- Given passage
Among unconventional oil resource plays in the U.S., the Permian stands well atop the heap for remaining resource, offering both the most high-quality remaining drilling opportunities and the greatest potential for resource expansion from the prolific region’s stacked resource benches. It is unsurprising then that the Permian dominated M&A activity in 2023 with $103 billion transacted. That included a buy-in from Exxon as it made the Permian a cornerstone of its global portfolio with the $65 billion Pioneer purchase. Occidental also increased its commitment to the Permian with the purchase of private CrownRock for $12 billion in December 2023.

“The Permian was a juggernaut for deals in 2023, both for private sales and corporate M&A,” said Dittmar. “Buyers increasingly showed a willingness to pay whatever it took to boost their footprint in this critical play, and prices for future drilling inventory climbed to new highs. While the buyer interest is still there, we are unlikely to see an encore in 2024 because the available list of attractive takeout targets has grown short. At the top of that reduced target list is privately held Endeavor Energy Resources, which has an excellent chance of generating the largest transaction of 2024.”

With the Permian increasingly consolidated, and few other U.S. plays offering the breadth of undeveloped inventory, buyers may increasingly look outside the United States for acquisition opportunities. Chevron struck an early move in that direction by acquiring Hess, largely for its exposure to Guyana. However, in an increasingly deglobalized world, attractive international acquisition opportunities are also more challenging. Canada stands out for U.S. companies as offering a large resource base in a developed and stable country. The Montney, which offers almost twenty years of high-quality drilling inventory at current development rates, will likely get some close looks from U.S. companies concerned about the scale and quality of inventory left to buy at home.

[Saved entries]
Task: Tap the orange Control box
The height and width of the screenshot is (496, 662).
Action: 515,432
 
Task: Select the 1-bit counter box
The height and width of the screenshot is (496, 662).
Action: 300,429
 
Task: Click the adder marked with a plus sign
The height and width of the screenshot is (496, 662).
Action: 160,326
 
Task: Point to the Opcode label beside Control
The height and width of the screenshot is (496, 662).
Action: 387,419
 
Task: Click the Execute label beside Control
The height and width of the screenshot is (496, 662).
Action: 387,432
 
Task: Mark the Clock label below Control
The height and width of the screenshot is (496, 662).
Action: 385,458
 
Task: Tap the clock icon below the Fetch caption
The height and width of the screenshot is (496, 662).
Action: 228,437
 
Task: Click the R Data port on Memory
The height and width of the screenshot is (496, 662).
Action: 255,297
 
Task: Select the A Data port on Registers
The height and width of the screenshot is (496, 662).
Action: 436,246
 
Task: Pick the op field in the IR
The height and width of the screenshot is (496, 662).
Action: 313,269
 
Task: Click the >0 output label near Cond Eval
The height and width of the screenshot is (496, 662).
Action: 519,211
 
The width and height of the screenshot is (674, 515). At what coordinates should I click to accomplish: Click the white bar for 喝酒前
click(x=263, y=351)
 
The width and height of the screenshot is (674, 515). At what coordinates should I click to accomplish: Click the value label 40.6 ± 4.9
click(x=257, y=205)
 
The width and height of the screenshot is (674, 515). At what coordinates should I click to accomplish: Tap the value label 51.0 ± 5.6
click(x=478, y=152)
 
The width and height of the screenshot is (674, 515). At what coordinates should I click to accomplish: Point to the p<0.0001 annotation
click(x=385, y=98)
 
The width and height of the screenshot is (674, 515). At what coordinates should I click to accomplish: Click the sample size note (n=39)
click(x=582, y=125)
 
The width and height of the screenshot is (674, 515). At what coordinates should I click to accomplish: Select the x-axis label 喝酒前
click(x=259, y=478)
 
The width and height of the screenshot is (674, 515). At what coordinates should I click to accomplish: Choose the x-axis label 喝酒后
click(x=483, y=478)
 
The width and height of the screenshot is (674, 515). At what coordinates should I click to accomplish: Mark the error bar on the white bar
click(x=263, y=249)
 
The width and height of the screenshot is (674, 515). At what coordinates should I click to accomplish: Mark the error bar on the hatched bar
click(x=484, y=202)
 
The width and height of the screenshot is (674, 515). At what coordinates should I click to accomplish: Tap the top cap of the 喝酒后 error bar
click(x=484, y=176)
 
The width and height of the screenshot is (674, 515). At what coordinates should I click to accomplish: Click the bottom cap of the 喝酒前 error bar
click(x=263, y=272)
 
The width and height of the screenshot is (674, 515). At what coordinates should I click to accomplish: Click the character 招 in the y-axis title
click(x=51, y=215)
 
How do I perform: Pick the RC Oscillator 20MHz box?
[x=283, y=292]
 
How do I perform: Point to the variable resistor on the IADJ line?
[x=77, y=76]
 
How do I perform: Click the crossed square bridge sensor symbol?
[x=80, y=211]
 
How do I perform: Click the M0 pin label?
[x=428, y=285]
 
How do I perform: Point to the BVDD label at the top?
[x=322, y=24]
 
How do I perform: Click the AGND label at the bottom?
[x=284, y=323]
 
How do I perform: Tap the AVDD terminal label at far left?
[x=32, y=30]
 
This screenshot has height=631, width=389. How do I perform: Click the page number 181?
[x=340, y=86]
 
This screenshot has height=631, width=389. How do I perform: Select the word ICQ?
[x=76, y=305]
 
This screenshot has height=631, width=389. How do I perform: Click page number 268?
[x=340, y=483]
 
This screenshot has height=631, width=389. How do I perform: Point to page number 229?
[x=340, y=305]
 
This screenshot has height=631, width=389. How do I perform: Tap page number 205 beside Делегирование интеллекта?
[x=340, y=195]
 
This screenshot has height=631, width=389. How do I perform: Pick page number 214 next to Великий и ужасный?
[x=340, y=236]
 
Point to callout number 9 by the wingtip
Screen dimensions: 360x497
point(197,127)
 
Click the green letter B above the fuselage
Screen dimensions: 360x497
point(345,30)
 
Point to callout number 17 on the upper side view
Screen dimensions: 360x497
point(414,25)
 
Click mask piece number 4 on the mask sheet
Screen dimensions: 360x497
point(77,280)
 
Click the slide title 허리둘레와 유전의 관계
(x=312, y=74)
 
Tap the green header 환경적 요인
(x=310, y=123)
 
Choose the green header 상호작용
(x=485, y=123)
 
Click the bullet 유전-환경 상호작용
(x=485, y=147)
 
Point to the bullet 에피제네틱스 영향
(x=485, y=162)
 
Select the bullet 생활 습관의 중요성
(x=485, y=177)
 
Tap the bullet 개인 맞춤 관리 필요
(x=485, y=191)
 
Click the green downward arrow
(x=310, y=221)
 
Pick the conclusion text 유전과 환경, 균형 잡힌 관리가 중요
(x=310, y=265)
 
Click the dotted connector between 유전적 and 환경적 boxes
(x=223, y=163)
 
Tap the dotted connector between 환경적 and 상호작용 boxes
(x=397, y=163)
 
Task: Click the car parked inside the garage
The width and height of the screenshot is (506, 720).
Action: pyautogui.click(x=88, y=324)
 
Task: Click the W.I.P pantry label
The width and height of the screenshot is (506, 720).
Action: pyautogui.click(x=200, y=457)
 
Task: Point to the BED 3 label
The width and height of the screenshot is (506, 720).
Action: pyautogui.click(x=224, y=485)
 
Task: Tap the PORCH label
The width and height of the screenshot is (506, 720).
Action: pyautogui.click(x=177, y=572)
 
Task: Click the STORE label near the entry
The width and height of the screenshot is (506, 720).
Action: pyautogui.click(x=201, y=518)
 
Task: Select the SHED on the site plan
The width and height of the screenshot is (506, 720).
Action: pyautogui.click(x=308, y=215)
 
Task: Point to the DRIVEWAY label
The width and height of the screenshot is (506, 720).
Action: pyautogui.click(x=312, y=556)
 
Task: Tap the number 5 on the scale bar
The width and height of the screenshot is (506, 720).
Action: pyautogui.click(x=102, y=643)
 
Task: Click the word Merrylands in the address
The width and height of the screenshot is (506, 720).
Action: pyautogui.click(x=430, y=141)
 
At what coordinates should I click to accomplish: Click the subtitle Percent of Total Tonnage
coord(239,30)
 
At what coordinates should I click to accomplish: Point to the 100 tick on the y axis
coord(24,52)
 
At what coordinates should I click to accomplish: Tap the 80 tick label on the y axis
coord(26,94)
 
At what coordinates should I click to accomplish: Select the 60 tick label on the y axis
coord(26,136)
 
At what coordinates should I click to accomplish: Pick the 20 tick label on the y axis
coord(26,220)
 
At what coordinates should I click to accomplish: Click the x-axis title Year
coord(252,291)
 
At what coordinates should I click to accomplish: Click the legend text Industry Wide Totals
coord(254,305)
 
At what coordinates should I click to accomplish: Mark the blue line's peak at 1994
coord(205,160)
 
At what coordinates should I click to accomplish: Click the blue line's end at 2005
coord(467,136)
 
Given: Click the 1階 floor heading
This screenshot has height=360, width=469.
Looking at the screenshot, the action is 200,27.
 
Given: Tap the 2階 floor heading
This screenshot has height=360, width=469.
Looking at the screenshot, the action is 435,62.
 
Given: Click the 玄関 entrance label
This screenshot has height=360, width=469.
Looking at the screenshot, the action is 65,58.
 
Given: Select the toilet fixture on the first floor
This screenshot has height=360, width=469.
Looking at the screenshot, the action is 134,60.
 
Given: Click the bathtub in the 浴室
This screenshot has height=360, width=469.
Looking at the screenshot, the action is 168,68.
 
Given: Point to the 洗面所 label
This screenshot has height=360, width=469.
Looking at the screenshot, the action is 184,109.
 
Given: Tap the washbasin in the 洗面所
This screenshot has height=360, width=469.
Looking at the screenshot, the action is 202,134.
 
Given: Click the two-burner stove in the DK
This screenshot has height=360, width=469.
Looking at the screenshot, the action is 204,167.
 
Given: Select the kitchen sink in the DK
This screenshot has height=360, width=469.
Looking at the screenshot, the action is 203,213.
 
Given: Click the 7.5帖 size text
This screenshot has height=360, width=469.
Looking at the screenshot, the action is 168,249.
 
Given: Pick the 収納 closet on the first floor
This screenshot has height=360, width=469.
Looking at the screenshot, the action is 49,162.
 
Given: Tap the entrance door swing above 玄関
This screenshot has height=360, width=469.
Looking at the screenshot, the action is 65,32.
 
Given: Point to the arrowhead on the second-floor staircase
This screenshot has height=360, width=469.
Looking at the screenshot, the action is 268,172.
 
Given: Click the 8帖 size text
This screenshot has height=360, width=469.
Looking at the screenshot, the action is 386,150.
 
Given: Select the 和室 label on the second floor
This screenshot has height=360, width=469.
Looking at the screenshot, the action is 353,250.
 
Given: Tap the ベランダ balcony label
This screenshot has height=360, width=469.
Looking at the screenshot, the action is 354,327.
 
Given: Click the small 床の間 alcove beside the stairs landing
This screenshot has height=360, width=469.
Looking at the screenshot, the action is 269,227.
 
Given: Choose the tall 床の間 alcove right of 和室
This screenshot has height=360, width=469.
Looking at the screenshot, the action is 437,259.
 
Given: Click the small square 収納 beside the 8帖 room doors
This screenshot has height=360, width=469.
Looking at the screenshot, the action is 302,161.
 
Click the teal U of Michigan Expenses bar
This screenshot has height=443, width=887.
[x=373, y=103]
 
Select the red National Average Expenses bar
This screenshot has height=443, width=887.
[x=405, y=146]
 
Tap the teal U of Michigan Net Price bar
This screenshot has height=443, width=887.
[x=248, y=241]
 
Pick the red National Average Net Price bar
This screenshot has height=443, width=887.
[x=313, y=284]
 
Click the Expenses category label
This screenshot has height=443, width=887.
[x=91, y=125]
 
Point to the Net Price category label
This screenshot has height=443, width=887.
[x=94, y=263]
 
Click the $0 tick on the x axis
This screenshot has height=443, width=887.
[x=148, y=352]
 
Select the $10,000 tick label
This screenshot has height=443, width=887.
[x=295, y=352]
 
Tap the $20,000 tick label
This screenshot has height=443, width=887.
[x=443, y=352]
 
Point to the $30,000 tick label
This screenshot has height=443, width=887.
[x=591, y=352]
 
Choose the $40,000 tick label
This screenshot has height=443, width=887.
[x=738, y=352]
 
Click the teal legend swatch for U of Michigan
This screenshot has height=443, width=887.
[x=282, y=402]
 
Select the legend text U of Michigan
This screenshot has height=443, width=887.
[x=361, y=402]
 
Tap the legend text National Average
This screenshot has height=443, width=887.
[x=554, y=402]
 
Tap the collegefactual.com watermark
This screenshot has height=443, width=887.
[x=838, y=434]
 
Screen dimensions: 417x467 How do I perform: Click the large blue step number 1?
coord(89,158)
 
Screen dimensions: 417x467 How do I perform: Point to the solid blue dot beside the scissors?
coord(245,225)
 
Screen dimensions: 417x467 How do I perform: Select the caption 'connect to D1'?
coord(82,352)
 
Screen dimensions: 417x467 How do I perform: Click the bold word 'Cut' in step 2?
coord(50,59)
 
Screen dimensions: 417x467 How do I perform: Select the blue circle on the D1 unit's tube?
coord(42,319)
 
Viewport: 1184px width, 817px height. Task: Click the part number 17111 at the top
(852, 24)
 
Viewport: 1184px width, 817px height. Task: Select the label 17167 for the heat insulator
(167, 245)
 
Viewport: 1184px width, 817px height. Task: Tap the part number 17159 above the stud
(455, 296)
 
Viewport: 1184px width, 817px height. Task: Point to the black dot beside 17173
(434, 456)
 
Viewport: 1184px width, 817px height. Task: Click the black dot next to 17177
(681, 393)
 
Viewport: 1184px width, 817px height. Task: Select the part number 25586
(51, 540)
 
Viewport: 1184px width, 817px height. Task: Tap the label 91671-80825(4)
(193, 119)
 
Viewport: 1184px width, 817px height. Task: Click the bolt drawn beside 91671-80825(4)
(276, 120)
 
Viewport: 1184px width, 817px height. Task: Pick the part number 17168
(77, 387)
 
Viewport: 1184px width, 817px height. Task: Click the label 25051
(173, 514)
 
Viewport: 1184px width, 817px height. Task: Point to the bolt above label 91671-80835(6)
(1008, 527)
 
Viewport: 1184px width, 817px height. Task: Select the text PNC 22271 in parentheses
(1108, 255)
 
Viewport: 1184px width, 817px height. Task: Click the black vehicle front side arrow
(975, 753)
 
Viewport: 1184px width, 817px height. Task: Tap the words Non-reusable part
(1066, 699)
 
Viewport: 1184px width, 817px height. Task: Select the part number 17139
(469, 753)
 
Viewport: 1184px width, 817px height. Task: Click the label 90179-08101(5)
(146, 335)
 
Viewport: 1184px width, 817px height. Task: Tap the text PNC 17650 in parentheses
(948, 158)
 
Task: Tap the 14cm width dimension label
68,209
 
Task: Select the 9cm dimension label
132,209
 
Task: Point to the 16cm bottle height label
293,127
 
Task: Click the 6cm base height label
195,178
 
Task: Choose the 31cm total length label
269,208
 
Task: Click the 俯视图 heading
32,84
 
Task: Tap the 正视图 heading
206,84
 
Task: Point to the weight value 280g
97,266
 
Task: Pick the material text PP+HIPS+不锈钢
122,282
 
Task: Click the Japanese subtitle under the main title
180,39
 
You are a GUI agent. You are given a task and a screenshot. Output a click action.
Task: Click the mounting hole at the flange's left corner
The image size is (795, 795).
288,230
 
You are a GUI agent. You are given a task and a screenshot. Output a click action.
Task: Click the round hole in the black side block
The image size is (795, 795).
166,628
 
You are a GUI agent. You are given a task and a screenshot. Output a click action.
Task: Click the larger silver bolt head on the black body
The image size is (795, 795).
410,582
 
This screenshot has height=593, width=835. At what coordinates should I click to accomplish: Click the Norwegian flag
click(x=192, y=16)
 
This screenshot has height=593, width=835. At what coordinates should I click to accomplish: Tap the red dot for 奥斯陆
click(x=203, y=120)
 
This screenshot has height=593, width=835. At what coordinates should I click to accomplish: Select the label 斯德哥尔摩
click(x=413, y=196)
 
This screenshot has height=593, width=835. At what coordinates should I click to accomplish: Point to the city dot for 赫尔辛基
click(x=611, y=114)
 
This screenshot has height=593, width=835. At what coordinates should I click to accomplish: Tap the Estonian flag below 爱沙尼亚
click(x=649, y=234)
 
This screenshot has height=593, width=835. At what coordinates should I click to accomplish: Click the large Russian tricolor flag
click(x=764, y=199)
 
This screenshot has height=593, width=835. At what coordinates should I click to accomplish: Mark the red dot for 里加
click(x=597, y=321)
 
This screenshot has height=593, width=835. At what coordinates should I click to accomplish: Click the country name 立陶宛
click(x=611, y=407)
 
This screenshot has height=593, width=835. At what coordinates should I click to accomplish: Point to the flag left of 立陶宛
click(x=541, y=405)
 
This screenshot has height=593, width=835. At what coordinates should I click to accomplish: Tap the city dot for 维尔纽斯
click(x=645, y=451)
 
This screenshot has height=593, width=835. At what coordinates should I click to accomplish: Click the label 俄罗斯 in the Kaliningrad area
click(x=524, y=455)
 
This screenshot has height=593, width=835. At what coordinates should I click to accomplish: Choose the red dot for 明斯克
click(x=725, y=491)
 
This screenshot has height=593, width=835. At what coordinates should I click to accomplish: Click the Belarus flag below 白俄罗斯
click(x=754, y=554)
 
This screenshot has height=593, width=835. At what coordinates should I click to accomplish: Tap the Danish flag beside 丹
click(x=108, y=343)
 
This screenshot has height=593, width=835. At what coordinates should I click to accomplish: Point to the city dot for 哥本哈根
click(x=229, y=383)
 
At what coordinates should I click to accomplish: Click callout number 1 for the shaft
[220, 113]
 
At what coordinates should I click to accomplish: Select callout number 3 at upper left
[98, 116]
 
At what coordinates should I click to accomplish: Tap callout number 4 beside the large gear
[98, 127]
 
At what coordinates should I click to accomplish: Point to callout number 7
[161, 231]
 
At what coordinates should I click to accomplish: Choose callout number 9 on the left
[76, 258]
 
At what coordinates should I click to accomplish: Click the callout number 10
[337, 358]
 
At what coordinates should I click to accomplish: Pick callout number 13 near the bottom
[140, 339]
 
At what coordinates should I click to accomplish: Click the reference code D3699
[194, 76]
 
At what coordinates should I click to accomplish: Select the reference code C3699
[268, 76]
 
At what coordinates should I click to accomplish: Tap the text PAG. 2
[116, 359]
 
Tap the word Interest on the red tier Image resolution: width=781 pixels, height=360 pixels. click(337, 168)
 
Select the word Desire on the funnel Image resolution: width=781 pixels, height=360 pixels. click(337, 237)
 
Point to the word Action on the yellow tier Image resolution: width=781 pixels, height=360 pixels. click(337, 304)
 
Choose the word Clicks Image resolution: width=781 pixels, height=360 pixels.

- Aim of the exercise
Continue the article on oil and gas acquisitions in the Permian and beyond, picking up after its final sentence. These entries are not required for any of the work.

- Response to the exercise
While 2023 was the year of the Permian mega-deal with average deals size growing to almost $4 billion, looking just at announced deals of at least $100 million, 2024 may return to a higher flow of smaller, asset sized transactions across a wider distribution of plays. “Bigtime corporate M&A naturally leads to portfolio pruning, with Occidental as one example by announcing it was planning to shed $4.5-6 billion of assets, mostly from its domestic portfolio,” said Dittmar. “That should be a welcome development for some of the smaller public E&Ps plus private capital that has been priced out or lacked the scale to compete in the strategic core Permian deals. Among the plays likely to see an uptick in 2024 deals are the SCOOP | STACK in Oklahoma, Eagle Ford in Texas and North Dakota’s Bakken. These plays had just a combined $11 billion of deals in 2023.”

Private capital is still being raised and deployed, albeit at a slower pace than previous cycles, and would likely be interested in these non-core assets if the price was right. There have been about 20 new commitments announced by private equity firms in the last two years, excluding groups investing in minerals and royalties. However, the game has changed for these firms. Rather than buying promising exploratory acreage and hoping to prove it up before selling to a public operator, the firms will likely be looking to buy relatively developed assets cheaply and generate dividends for their private investors.

In 2023, upstream M&A was overwhelmingly focused on oil, with $186 billion in deals targeting crude compared to just $6 billion in gas-centric acquisitions. The largest gas deal wasn’t announced until nearly the end of the year when Tokyo Gas purchased Rockcliff Energy in the Haynesville for $2.7 billion in December 2023. Last year’s gas M&A total has already been topped in 2024 with Chesapeake Energy merging with gas peer Southwestern Energy for nearly $12 billion including Southwestern’s debt. There is likely to be increasing interest in gas assets as the long-awaited U.S. LNG ramp nears with the U.S. slated to add 10 Bcf/d of LNG export capacity over the next 36 months. That should eventually offer relief for producers from low natural gas prices, although they will likely need to be patient. With gas storage filling and production still strong, gas prices through most of 2024 are likely to be as low or lower than the challenged 2023 market.